■ What is being asked
Looking at the records below, please say how many lines contain the word "Choose", as a bare number.

[Stored items]
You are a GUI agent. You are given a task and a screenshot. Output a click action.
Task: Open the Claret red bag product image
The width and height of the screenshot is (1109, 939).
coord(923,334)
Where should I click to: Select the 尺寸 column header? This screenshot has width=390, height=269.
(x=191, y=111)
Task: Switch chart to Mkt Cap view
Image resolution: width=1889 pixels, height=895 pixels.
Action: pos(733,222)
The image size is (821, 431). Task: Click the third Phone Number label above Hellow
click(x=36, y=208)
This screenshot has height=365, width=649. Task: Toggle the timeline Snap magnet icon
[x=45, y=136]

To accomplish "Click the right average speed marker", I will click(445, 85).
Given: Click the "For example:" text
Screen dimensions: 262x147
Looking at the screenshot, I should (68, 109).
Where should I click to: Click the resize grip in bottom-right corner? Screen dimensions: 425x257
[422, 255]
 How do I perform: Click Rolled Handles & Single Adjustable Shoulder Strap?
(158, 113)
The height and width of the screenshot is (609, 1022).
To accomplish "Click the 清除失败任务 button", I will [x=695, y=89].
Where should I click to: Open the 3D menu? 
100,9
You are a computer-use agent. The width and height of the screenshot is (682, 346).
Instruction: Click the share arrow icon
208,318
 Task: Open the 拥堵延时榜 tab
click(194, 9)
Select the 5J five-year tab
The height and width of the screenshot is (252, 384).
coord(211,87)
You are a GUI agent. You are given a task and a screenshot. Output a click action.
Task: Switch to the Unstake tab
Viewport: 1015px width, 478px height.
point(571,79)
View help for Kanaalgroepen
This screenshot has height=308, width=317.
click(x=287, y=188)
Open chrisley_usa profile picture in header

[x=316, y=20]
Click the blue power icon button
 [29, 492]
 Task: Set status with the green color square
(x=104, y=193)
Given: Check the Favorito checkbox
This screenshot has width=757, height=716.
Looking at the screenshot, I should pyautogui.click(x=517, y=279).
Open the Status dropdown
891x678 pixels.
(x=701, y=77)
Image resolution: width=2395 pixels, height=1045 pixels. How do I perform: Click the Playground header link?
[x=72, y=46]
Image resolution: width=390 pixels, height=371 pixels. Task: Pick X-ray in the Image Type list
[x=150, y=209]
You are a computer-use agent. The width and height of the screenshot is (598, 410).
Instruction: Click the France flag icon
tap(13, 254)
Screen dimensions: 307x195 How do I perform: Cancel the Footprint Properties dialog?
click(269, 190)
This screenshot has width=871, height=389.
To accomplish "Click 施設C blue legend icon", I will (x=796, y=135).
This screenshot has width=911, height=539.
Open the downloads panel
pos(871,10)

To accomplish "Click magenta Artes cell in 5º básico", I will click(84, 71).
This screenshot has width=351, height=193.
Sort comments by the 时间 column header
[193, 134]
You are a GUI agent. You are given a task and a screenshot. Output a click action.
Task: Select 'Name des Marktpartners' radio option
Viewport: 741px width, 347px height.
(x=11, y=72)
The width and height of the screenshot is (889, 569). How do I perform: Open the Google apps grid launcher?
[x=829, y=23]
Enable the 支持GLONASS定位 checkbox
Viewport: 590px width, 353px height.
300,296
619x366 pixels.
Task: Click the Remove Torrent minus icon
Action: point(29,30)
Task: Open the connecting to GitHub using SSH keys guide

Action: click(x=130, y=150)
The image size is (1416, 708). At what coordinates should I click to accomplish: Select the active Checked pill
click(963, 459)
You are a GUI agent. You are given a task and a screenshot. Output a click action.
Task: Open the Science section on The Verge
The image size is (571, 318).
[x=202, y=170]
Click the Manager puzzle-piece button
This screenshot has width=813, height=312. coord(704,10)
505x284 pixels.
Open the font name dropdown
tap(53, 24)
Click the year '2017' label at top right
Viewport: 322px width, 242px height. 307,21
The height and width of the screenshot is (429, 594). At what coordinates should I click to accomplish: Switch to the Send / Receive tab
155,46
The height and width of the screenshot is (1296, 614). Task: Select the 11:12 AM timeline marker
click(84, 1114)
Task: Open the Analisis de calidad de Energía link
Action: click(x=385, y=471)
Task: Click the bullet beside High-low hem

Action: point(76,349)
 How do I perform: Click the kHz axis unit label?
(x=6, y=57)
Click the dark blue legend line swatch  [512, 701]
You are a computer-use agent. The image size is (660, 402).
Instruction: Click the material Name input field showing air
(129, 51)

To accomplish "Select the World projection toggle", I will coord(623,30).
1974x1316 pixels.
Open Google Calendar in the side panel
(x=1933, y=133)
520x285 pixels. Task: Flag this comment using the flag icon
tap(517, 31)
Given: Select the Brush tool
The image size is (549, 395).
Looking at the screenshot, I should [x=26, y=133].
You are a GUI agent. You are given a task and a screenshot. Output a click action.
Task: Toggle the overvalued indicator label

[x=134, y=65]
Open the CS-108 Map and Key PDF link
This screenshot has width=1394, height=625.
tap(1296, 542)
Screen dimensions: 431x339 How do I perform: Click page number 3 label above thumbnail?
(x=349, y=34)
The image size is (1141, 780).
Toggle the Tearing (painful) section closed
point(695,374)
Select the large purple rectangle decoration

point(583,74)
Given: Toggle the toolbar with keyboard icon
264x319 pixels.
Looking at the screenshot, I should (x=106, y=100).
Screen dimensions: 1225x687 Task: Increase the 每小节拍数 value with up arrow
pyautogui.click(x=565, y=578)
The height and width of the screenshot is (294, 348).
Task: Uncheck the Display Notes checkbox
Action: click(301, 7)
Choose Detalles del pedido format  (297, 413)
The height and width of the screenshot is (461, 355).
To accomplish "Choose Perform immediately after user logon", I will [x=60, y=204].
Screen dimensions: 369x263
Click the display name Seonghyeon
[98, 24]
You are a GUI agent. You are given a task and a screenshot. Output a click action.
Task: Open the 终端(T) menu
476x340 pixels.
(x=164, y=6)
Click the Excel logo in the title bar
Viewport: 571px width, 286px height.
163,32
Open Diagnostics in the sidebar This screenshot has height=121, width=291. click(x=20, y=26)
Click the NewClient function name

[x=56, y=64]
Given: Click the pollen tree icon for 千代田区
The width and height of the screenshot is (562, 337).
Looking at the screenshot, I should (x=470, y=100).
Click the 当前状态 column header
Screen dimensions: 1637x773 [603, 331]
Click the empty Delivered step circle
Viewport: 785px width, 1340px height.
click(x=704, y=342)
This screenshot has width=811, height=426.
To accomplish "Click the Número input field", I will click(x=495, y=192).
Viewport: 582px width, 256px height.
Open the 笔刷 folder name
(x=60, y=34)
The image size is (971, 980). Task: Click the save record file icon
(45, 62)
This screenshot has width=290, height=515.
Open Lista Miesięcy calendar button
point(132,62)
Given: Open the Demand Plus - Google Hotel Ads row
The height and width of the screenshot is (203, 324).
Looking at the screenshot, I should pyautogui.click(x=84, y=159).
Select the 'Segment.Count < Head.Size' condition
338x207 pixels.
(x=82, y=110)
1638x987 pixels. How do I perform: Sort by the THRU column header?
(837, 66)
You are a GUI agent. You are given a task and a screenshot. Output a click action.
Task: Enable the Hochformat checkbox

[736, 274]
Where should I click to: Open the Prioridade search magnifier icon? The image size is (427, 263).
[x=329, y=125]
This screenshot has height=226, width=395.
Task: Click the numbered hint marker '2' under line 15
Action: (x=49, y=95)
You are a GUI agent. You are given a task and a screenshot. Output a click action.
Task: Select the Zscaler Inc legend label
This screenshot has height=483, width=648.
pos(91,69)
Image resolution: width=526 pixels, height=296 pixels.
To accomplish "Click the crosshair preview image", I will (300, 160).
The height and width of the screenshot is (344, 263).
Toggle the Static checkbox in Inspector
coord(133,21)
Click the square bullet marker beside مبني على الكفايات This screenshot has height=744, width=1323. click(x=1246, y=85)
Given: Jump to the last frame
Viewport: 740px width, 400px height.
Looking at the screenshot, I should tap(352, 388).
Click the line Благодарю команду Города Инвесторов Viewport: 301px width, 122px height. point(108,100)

■ Reply to the exercise
2